Your other alternative is to go on some kind of public assistance. If you're living in an urban area, there's almost certainly an HIV/AIDS group that can help with navigating that. But there are income limits and suchlike, which means that if you are working for a smaller company or for yourself, your expenses can skyrocket. A buddy of mine is a contractor who buys his own insurance on the private market. He routinely complains about his premiums getting jacked up by hundreds of dollars per month every time his policy gets renewed. The Healthcare Reform Act is supposed to fix this by stopping insurers from considering pre-existing conditions, but we'll see how that works out.

So life does become more complicated. You have to pay attention to a lot of things that you didn't have to before. Looking at the guys who do well with HIV, they tend to take care of themselves better, including cutting back on drinking (HIV meds tend to be hard on the liver), cutting out recreational drugs (many are very hard on the immune system), eating better, exercising, getting lots of sleep. Basically, all the stuff you know you're supposed to be doing but that few of us actually do.

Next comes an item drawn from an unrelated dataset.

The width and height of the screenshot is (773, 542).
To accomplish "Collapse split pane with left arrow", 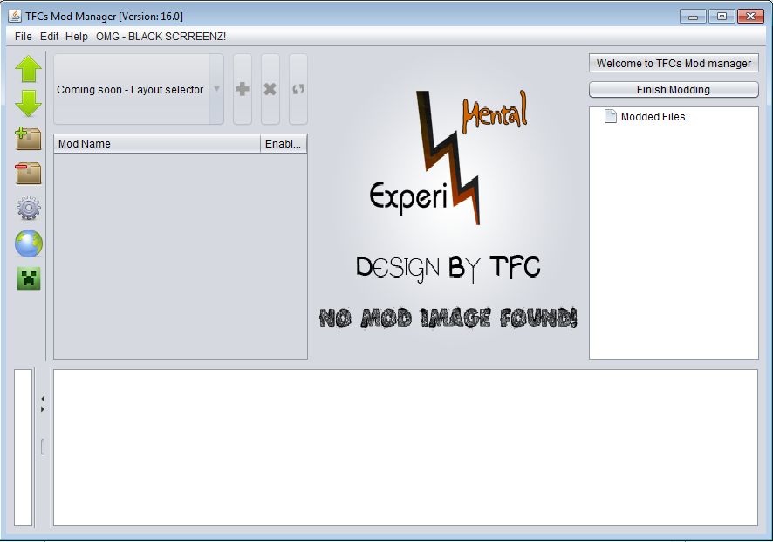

Does it cut back on the sex drive? Not that I've seen. Yes, many men have declining sex drives once they start aging, but plenty don't. And the guys who get HIV seem to start out with pretty high sex drives in the first place. So I wouldn't worry about that too much. (There are some men with HIV who do get declining testosterone levels for reasons that aren't really all that clear. If you have insurance, they will usually cover testosterone replacement therapy. Basically you inject yourself with it every few weeks).

So yeah: good news is, it's not a death sentence. And you'll continue leading a pretty ordinary life, by whatever standards you use to define "ordinary." Bad news is that if you want it to keep working out that way, you're going to have to be more proactive about your health care, may have to make a few lifestyle changes, and will have greater medical expenses.

Bottom line: I was never much of a "chaser" myself, just really into barebacking and quite a bit of a slut. I've been living with HIV for almost ten years now and can't really say that I've had any real regrets about it.